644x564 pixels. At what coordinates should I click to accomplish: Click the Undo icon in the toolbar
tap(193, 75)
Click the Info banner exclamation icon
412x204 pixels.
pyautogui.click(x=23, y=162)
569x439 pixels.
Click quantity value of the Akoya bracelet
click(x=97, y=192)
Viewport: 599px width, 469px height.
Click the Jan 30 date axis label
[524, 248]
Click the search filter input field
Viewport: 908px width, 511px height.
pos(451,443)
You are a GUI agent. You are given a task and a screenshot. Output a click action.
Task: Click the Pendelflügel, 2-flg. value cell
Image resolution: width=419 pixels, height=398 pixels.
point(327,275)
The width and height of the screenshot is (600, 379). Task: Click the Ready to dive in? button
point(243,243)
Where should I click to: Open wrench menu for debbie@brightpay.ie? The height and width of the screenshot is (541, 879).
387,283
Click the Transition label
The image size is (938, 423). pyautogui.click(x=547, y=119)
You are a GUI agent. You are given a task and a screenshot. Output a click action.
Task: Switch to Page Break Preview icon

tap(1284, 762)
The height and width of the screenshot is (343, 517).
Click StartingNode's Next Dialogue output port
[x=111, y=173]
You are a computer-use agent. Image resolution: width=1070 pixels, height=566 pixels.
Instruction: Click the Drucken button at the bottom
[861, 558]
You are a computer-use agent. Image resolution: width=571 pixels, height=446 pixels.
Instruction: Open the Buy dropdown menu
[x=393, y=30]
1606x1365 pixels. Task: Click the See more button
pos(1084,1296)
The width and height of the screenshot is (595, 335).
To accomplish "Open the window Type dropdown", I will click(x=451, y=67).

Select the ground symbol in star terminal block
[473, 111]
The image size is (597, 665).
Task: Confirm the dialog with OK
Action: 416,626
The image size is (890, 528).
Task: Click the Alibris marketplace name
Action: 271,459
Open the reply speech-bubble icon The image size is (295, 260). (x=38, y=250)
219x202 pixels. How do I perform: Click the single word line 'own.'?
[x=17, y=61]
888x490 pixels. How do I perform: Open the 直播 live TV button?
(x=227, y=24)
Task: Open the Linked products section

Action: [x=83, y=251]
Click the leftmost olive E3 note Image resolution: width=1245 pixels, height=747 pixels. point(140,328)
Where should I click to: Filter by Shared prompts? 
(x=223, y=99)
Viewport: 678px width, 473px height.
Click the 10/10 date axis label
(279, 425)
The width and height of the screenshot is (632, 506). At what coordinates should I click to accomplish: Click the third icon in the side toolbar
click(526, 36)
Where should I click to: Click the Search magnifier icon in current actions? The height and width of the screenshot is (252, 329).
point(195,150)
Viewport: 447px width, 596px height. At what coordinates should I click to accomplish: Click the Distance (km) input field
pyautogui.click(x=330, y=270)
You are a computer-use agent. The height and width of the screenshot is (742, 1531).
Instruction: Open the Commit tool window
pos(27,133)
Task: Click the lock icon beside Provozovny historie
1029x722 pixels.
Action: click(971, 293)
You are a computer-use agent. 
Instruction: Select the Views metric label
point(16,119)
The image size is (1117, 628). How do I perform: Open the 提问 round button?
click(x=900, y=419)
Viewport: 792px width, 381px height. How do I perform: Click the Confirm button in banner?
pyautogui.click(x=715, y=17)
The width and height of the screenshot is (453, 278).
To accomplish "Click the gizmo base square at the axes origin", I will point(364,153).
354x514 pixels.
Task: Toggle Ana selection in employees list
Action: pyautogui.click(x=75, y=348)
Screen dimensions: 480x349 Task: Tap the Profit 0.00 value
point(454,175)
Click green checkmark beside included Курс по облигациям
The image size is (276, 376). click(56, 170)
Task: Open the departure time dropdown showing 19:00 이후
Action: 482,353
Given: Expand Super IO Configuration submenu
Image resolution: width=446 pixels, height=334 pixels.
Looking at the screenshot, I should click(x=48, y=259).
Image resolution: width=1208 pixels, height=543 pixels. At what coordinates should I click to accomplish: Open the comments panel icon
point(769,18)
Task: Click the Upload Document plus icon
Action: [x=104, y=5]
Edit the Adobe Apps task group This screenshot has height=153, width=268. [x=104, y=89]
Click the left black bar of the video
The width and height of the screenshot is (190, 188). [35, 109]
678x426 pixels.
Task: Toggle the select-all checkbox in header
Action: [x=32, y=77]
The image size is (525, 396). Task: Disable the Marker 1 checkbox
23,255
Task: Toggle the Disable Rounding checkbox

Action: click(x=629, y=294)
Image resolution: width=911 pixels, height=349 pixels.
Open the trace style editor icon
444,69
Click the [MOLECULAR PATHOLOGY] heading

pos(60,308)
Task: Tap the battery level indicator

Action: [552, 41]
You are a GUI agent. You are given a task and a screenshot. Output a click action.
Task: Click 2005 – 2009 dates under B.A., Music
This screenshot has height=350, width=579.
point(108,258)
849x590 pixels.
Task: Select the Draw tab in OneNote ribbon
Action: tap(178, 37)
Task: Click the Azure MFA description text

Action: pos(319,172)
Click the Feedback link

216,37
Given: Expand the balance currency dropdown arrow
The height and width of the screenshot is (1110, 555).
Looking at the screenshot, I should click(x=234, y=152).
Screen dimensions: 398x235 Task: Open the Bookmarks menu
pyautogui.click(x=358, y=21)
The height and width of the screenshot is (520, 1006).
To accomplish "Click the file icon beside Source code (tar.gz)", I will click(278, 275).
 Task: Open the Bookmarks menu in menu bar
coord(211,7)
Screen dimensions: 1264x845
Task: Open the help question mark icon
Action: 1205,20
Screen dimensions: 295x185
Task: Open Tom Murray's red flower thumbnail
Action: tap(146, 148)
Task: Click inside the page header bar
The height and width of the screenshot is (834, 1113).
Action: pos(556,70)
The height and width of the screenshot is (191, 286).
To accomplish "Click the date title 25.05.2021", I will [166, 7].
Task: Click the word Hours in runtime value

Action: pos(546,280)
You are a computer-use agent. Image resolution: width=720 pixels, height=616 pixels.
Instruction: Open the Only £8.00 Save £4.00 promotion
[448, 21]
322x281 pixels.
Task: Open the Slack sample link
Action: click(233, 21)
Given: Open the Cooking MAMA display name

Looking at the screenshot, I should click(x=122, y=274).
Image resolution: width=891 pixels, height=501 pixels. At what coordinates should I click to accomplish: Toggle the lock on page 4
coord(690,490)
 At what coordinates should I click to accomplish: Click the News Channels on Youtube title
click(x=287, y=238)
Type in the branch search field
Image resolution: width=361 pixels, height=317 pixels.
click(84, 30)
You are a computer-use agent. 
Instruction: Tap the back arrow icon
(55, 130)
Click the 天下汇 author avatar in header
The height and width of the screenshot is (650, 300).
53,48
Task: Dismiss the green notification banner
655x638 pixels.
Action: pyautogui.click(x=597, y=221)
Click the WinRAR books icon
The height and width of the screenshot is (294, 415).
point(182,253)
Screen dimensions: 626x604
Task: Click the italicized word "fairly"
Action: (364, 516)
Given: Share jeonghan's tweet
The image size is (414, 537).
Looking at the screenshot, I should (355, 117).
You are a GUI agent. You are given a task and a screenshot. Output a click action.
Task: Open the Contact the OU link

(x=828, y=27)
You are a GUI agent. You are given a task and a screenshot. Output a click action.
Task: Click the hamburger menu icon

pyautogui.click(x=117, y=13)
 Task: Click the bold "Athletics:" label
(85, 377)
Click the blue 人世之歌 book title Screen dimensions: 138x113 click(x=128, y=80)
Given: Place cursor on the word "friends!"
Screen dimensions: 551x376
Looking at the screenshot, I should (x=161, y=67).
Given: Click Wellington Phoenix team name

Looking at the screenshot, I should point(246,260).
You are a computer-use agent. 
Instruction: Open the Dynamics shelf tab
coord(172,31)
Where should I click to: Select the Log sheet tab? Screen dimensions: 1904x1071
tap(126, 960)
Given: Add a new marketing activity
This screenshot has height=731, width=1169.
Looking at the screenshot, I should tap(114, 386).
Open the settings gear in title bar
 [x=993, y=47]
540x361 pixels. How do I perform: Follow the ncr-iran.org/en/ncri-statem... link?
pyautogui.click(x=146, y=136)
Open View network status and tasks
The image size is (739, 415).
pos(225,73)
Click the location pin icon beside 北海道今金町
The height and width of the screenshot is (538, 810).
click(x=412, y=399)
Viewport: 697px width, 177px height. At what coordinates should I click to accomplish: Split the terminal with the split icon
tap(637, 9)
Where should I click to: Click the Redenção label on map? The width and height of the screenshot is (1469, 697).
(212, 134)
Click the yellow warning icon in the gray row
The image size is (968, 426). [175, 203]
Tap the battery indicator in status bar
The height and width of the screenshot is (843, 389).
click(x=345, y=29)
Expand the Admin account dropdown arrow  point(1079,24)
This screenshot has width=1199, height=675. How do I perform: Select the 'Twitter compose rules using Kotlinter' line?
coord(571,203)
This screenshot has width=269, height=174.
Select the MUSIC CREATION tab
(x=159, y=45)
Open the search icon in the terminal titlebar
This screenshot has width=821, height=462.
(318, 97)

########################################

Exercise aim: Transcribe the data from the line containing "Viewport: 447px width, 596px" through the line containing "click(x=900, y=419)", reproducing each line unchanged.

Solution for this problem:
Viewport: 447px width, 596px height. At what coordinates should I click to accomplish: Click the Distance (km) input field
pyautogui.click(x=330, y=270)
You are a computer-use agent. The height and width of the screenshot is (742, 1531).
Instruction: Open the Commit tool window
pos(27,133)
Task: Click the lock icon beside Provozovny historie
1029x722 pixels.
Action: click(971, 293)
You are a computer-use agent. 
Instruction: Select the Views metric label
point(16,119)
The image size is (1117, 628). How do I perform: Open the 提问 round button?
click(x=900, y=419)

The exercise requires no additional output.